**What the exercise asks:**
Copy the lines below, please, starting with the one that contains "Click the blue 拖拽上传 upload button" and ending with the last. Pictures stay out.

>>>>

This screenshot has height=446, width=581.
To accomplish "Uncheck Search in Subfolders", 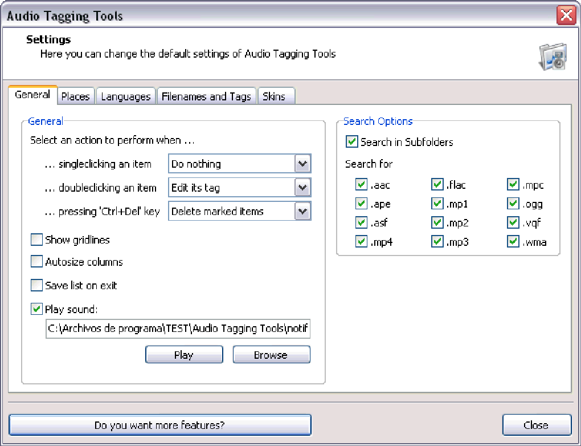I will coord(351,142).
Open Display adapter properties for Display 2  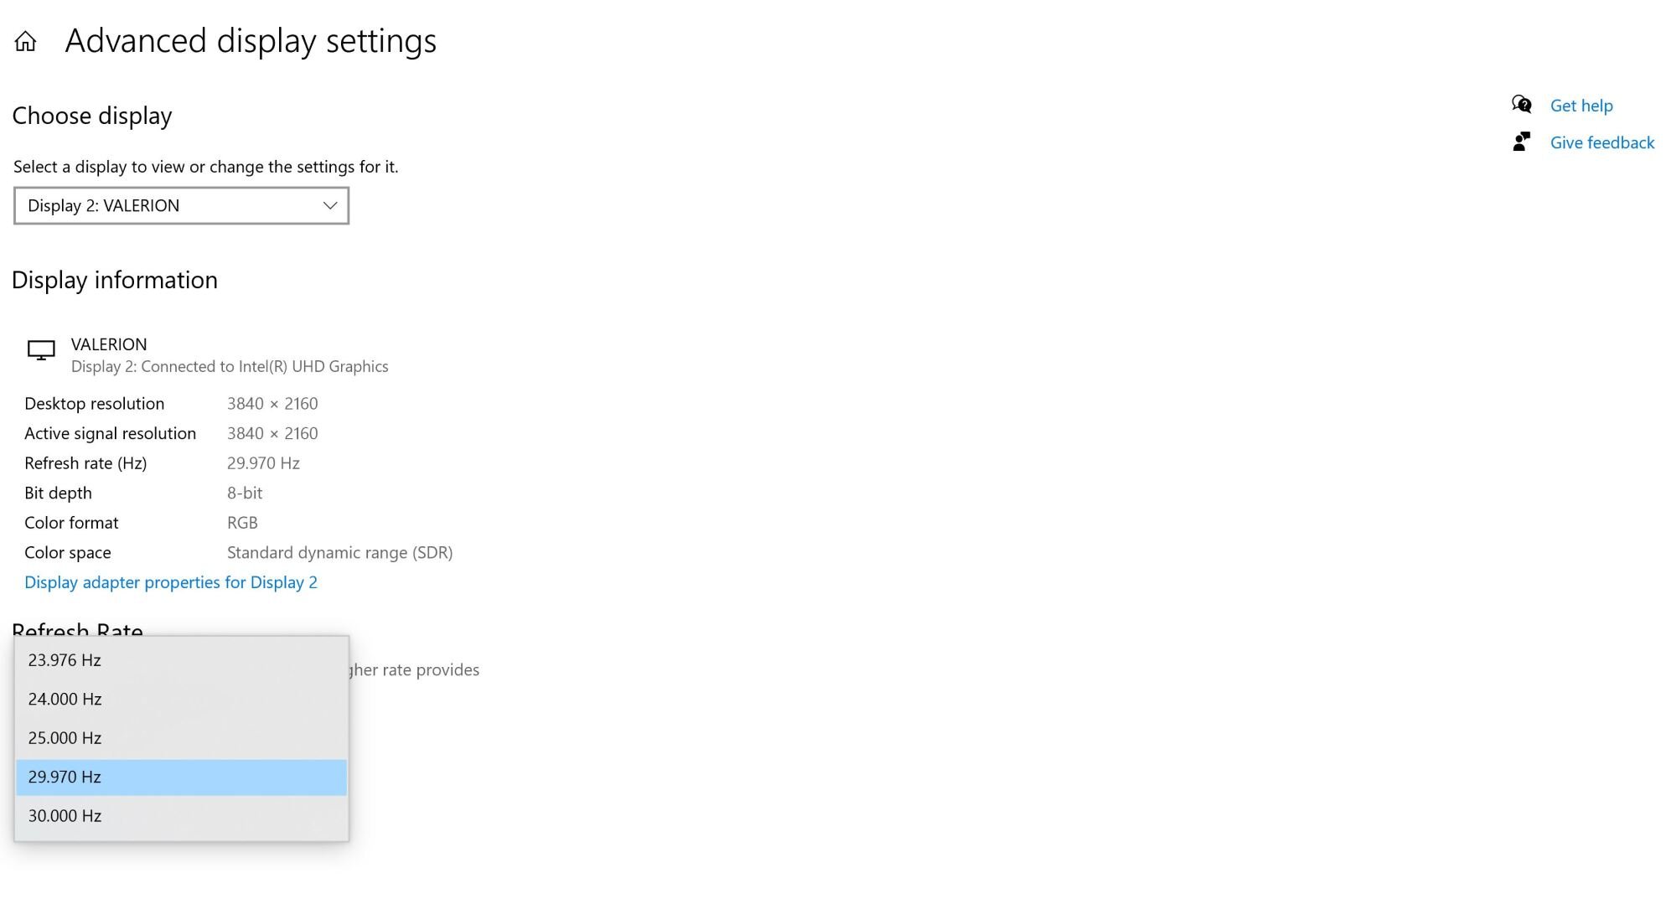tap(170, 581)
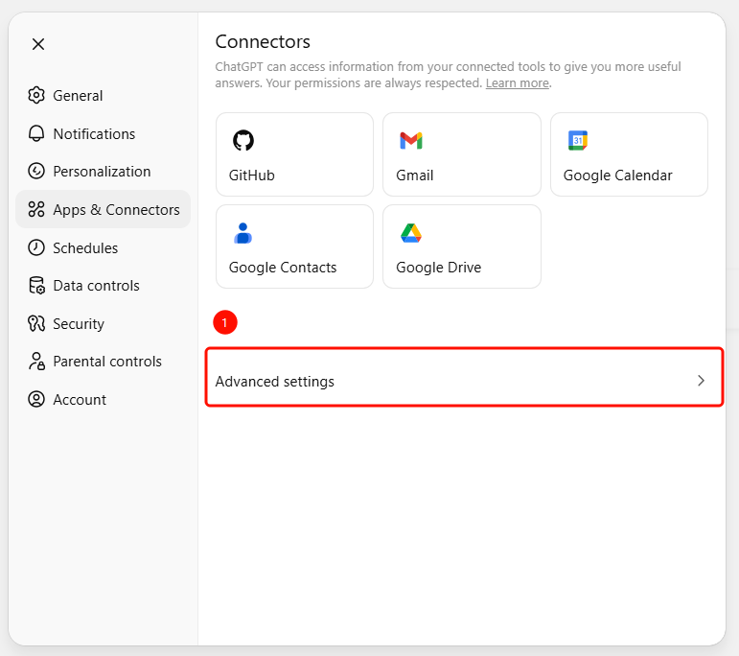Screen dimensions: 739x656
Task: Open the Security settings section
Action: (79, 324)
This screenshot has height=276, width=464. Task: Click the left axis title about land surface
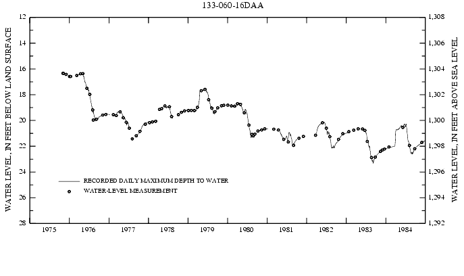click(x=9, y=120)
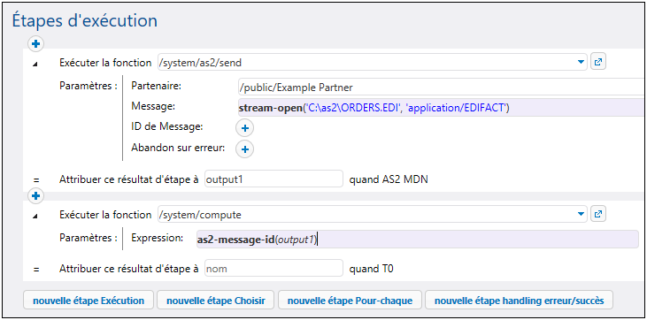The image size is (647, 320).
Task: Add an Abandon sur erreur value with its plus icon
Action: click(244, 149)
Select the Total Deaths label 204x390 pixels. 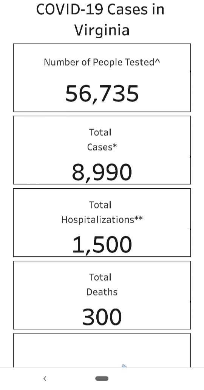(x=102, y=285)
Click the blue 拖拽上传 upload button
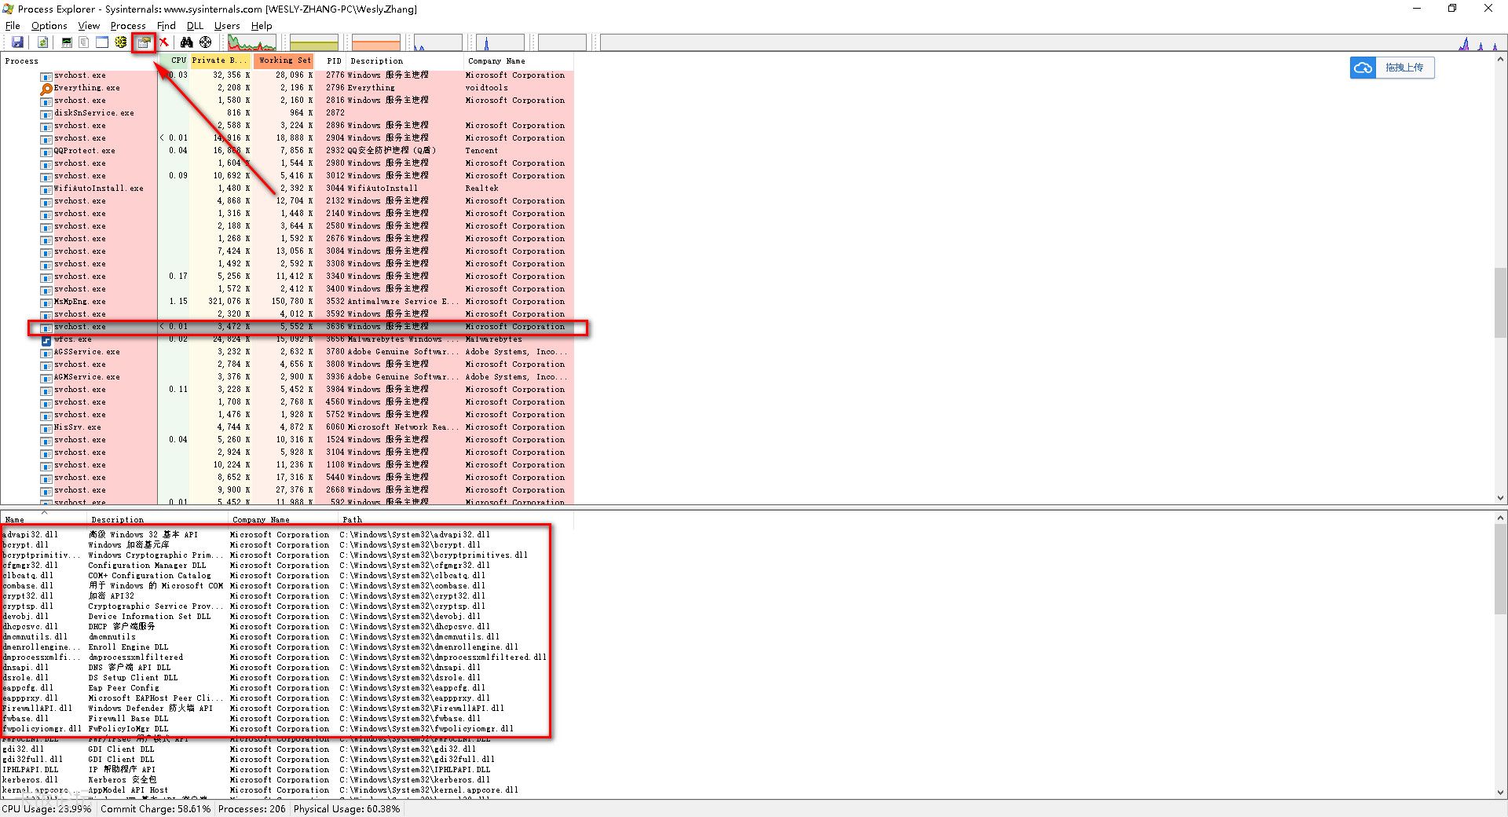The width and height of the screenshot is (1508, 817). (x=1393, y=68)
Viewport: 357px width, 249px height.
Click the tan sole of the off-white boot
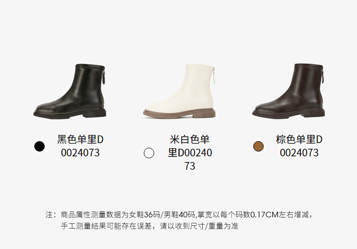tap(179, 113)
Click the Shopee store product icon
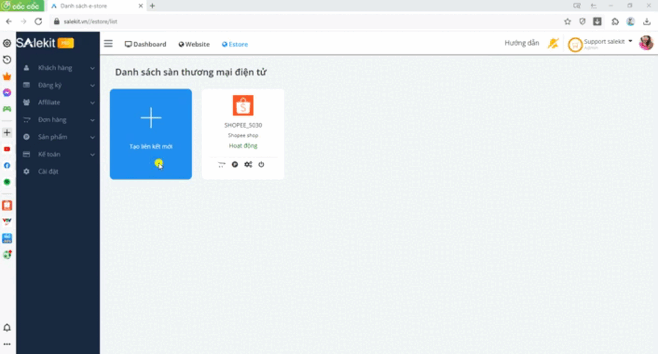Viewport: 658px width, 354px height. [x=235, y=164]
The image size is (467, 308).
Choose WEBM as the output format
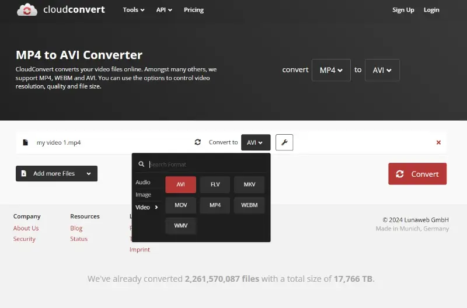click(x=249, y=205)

<<<<

**Exercise solution:**
Click the blue 拖拽上传 upload button
The width and height of the screenshot is (1508, 817). (x=1393, y=68)
Viewport: 357px width, 249px height.
Click the tan sole of the off-white boot
tap(179, 113)
Click the Shopee store product icon
Viewport: 658px width, 354px height. [x=235, y=164]
The image size is (467, 308).
Choose WEBM as the output format
click(x=249, y=205)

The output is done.